§ Data to use
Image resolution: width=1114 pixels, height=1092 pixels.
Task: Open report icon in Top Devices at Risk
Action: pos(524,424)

--

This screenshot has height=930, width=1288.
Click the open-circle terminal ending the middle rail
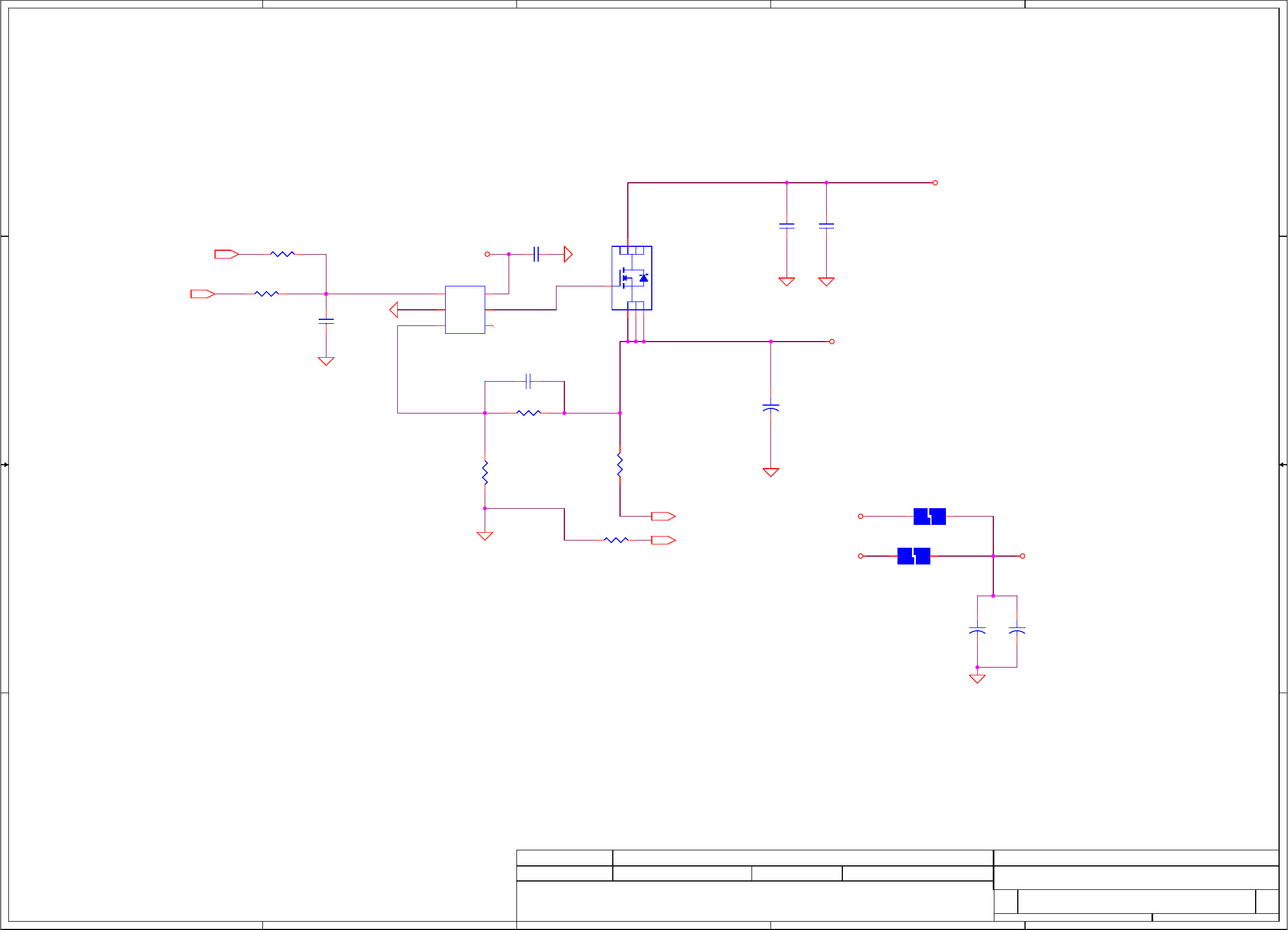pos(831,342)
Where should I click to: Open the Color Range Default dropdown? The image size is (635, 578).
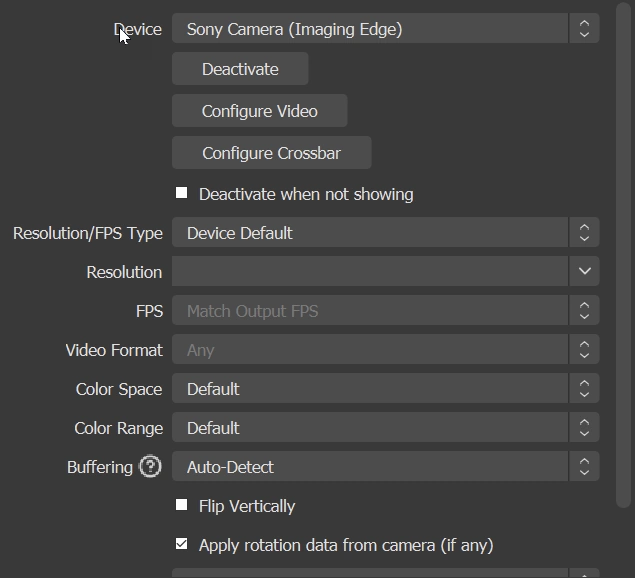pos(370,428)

§ Problem to work on
Copy the listing from the line with "Image resolution: width=1114" to the line with "Action: pos(524,424)", keeping every line as it is.

§ Worked solution
Image resolution: width=1114 pixels, height=1092 pixels.
Task: Open report icon in Top Devices at Risk
Action: pos(524,424)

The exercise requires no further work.